Through November, over 66 million Americans traveled outside the U.S., according to government statistics. That's up nearly 8% from the previous year.

Walmart, Target, Gap and other retailers: Winner

A strong dollar is good news for box stores like Walmart (WMT) and Target (TGT), fashion retailers like the Gap (GPS), and toy sellers like Toys 'R' Us. All do a lot of importing, which has become a lot cheaper.

Of course, Walmart has a lot of international stores. That means the value of sales from those overseas locations will be lower when converted to U.S. dollars. But overall, Walmart gains more than it loses from the strong dollar.

U.S. multinationals, manufacturers: Loser

Sales outside the U.S. make up most of the revenue at well-known American behemoths like Apple (AAPL), IBM (IBM) and Nike (NKE). A strong dollar makes sneakers, computers and iPhones more expensive to foreign buyers.

Apple estimates its sales in the current quarter will drop for the first time in 13 years. In recent weeks Johnson & Johnson (JNJ), Tiffany (TIF) and Ralph Lauren (RL) too cited the strong dollar as a headwind.

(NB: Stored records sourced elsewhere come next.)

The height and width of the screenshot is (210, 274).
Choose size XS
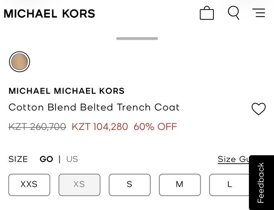tap(79, 185)
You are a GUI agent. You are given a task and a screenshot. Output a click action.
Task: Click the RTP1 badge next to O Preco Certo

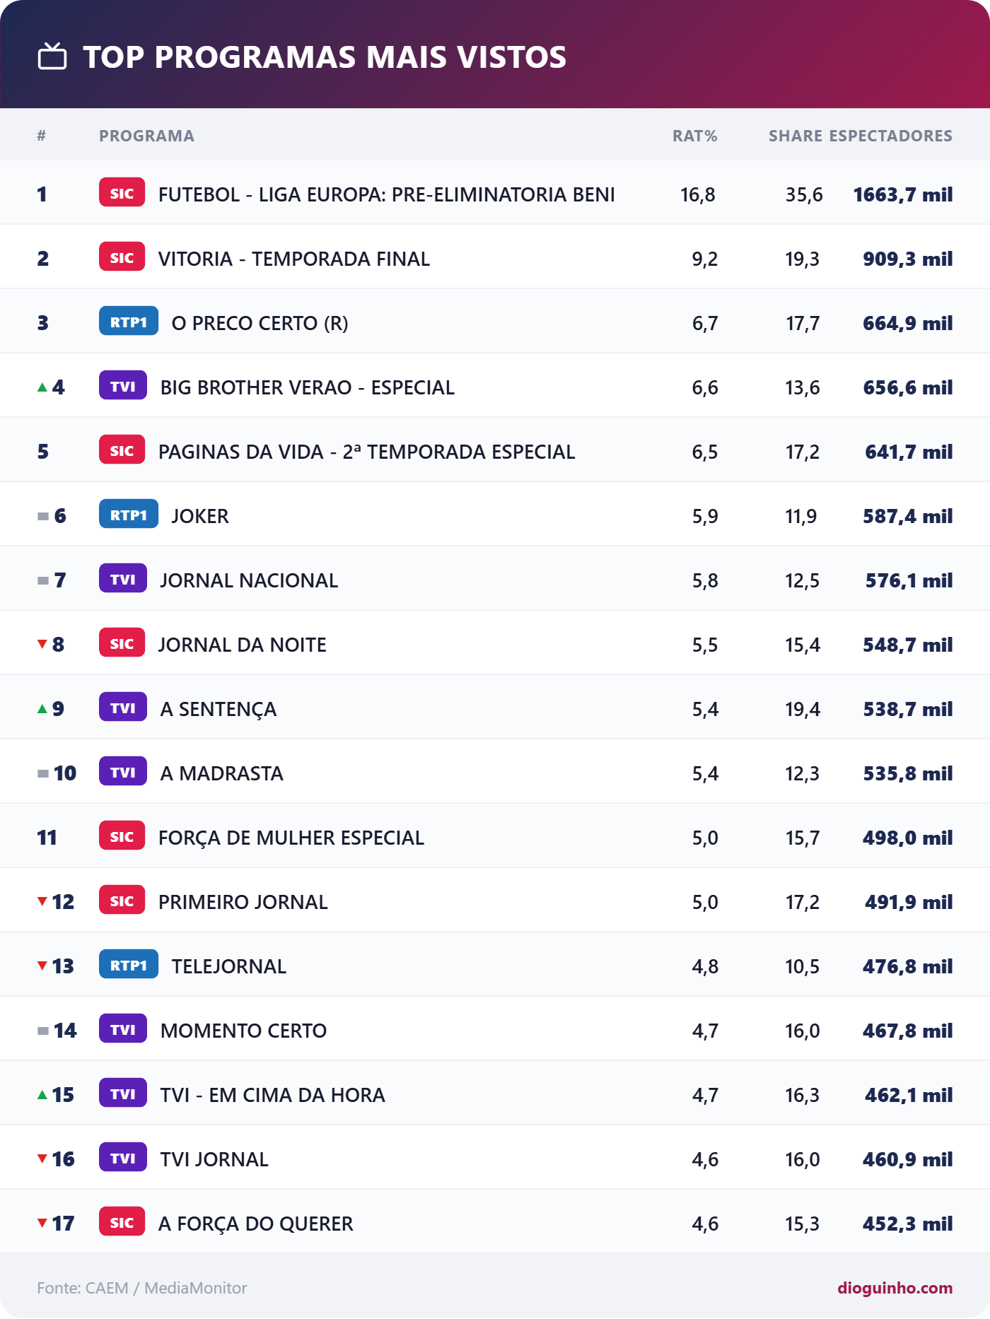pyautogui.click(x=129, y=322)
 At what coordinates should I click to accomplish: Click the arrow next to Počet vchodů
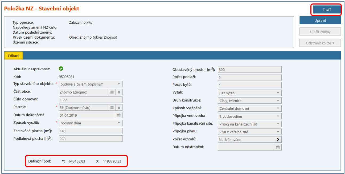pos(278,139)
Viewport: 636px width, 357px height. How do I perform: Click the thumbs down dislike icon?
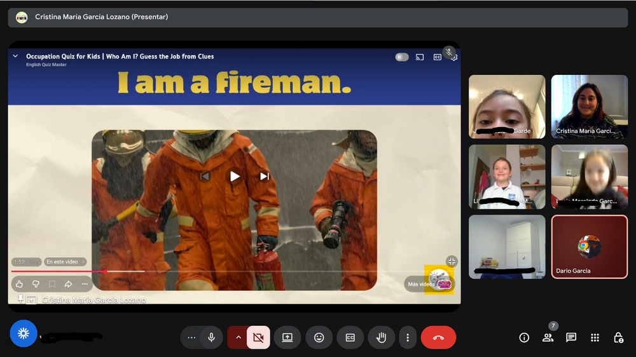pyautogui.click(x=36, y=284)
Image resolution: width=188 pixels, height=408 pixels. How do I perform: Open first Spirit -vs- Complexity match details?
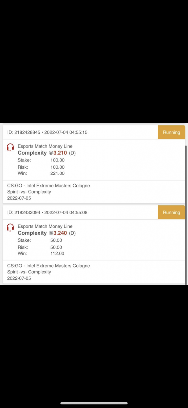[x=29, y=192]
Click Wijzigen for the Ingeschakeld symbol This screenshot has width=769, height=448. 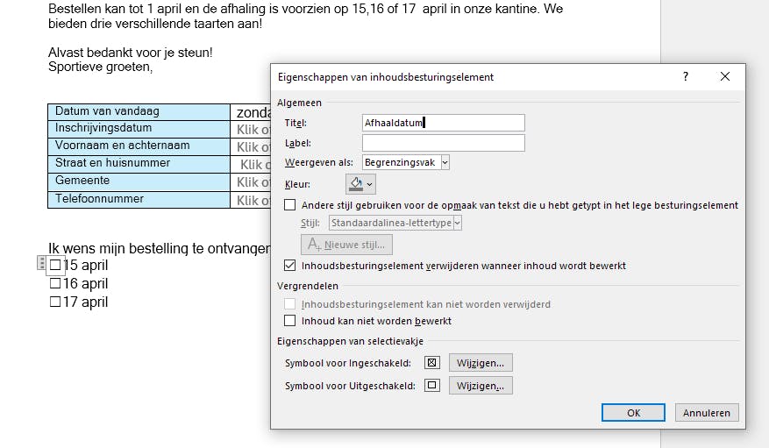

The dollar is hurting American factories even harder. U.S. manufacturing has slowed in recent months, leading to cuts in jobs and production.

weak currency economy grows

Mexico, South Korea, Taiwan: Winner

Countries that benefit from falling currencies have a few key characteristics:

1. They export lots of manufactured products -- as opposed to mostly commodities like oil.

2. They do not have high amounts of foreign debt or soaring inflation.

3. They are not politically unstable.

Mexico is one example. It stands to gain from the peso crashing to an all-time low. One peso is now worth about a nickel.

"We think that Mexico is probably one of the countries that is best positioned to benefit from devaluation," says Edward Glossop, emerging markets economist at Capital Economics, a research firm.

Mexico has a strong manufacturing sector compared to many developing countries. Manufacturers price their products in the local currency -- so if the peso weakens, Mexico's products look a lot more attractive to foreign buyers.

Other countries that broadly fall in this category are Taiwan, South Korea and Vietnam.

Turkey, Russia: Loser

A country's foreign debt is a big problem when its currency falls.

Look at Turkey -- its manufacturing sector is sizable compared to others in developing countries, but it owes lots of foreign debt.

Turkey's foreign debt load is equivalent to nearly half its economic size, compared to Mexico's 22%, according to auditor PwC.

If Turkey's currency falls further, all that foreign debt will be harder to pay back and the nation could risk defaulting on its debt.

Russia is similar in that it too has a lot of foreign debt.

For many of these countries, a devalued currency would help boost their exports. But they have to first get their own house in order and grow their economies. From Brazil to Turkey to Mexico -- there are pros and cons. However, this ongoing currency collapse is starting to separate some of the winners and losers.